KBOBABEL.COM (JAKARTA) — Pimpinan DPR RI menggelar rapat koordinasi bersama pemerintah untuk membahas percepatan rehabilitasi dan rekonstruksi wilayah terdampak bencana di Sumatera, khususnya Aceh. Rapat berlangsung di Gedung Nusantara IV, Kompleks Parlemen Senayan, Jakarta, Rabu (18/2/2026), dan dipimpin Wakil Ketua DPR RI Sufmi Dasco Ahmad. Rabu (18/2/2026)
Turut hadir Wakil Ketua DPR RI Cucun Ahmad Syamsurizal dan Saan Mustopa, bersama sejumlah menteri Kabinet Indonesia Maju serta pimpinan lembaga negara terkait penanganan bencana.
Dari pihak pemerintah, hadir Menteri Dalam Negeri sekaligus Ketua Satgas Percepatan Rehabilitasi dan Rekonstruksi Pascabencana Sumatera Tito Karnavian, Kepala Badan Nasional Penanggulangan Bencana (BNPB) Suharyanto, Menteri Keuangan Purbaya Yudhi Sadewa, Menteri Kesehatan Budi Gunadi Sadikin, Menteri Sosial Saifullah Yusuf, serta sejumlah menteri teknis lainnya.
Selain itu, tampak pula Menteri Pekerjaan Umum Dody Hanggodo, Menteri Perumahan dan Kawasan Permukiman Maruarar Sirait, Menteri Agama Nasaruddin Umar, Menteri Pendidikan Dasar dan Menengah Abdul Mu’ti, Menteri Pertanian Andi Amran Sulaiman, serta Kepala Badan Pusat Statistik Amalia Adininggar Widyasanti.
Dari DPR, hadir pula Ketua Komisi X Hetifah Sjaifudian, Wakil Ketua Komisi X Lalu Hadrian Irfani dan MY Esti Wijayati, serta anggota DPR Rieke Diah Pitaloka.
Target Pemulihan Sebelum Ramadan
Dalam rapat tersebut, Dasco menegaskan bahwa DPR dan pemerintah sebelumnya telah menyepakati target agar roda pemerintahan di daerah terdampak dapat kembali berjalan normal sebelum bulan Ramadan.

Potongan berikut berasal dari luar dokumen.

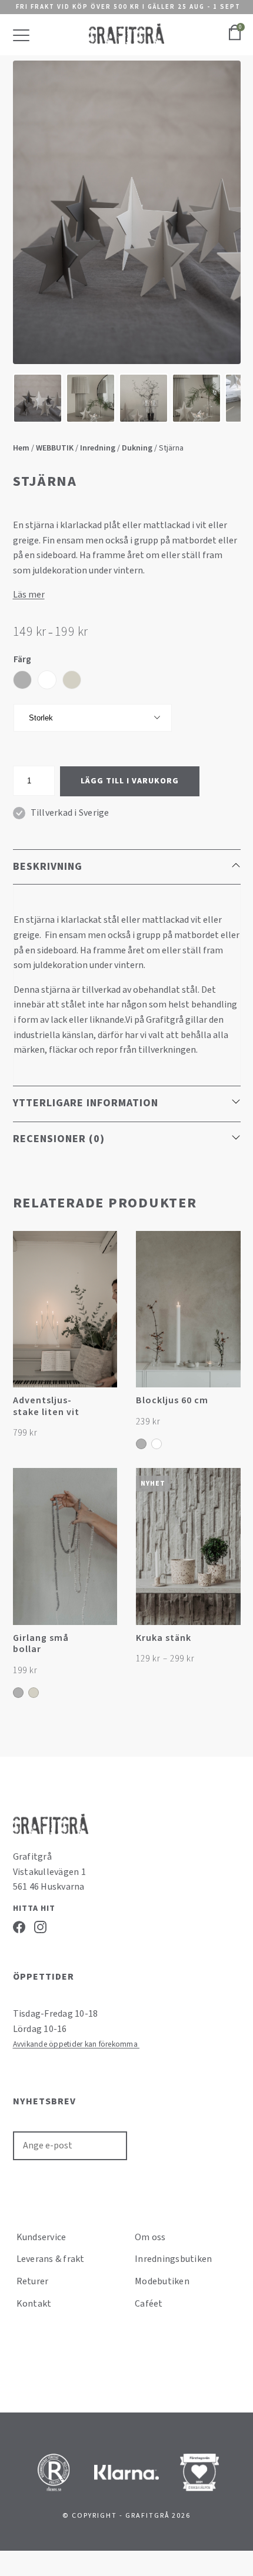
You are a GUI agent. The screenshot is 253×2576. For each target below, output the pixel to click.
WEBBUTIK (55, 448)
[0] (235, 38)
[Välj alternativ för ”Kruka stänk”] (230, 1644)
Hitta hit (34, 1908)
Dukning (137, 448)
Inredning (97, 448)
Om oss (150, 2237)
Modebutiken (162, 2281)
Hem (21, 448)
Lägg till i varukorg (130, 781)
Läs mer (29, 594)
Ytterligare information (85, 1103)
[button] (106, 1406)
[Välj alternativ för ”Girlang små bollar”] (106, 1644)
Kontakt (34, 2303)
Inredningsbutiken (173, 2259)
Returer (32, 2281)
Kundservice (41, 2237)
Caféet (149, 2303)
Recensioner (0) (59, 1139)
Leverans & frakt (50, 2259)
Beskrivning (47, 866)
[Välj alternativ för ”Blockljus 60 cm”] (230, 1406)
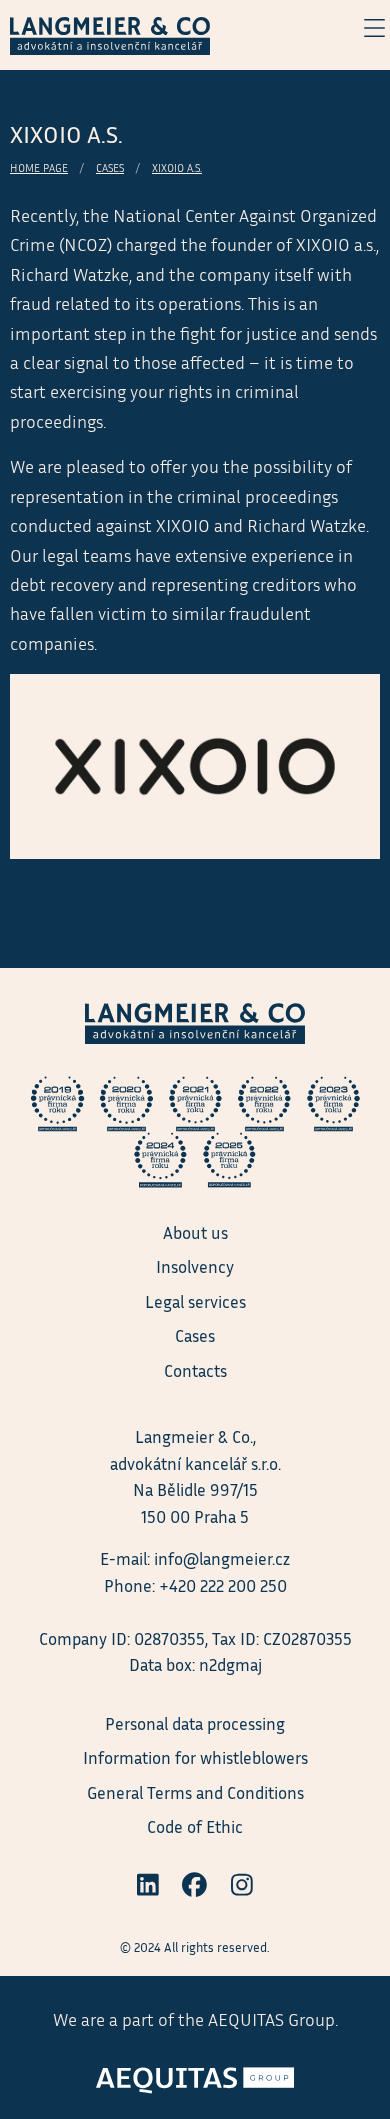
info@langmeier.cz (222, 1558)
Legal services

“Dalam rapat koordinasi penanganan pascabanjir bandang Aceh pada 10 Januari 2026, kita menargetkan sebelum bulan puasa seluruh pemerintahan daerah sudah berjalan,” ujar Dasco.
Ia menyebutkan, berdasarkan pemantauan terbaru, sebagian besar daerah telah pulih, meskipun masih ada beberapa titik yang mengalami kendala teknis.
“Alhamdulillah, yang tersisa tinggal sedikit yang masih tersendat,” tambahnya.
Infrastruktur dan Akses Wilayah Mulai Normal
Selain pemulihan administrasi pemerintahan, rapat juga menyoroti progres pembangunan kembali infrastruktur dan pembukaan akses wilayah yang sebelumnya terisolasi akibat bencana.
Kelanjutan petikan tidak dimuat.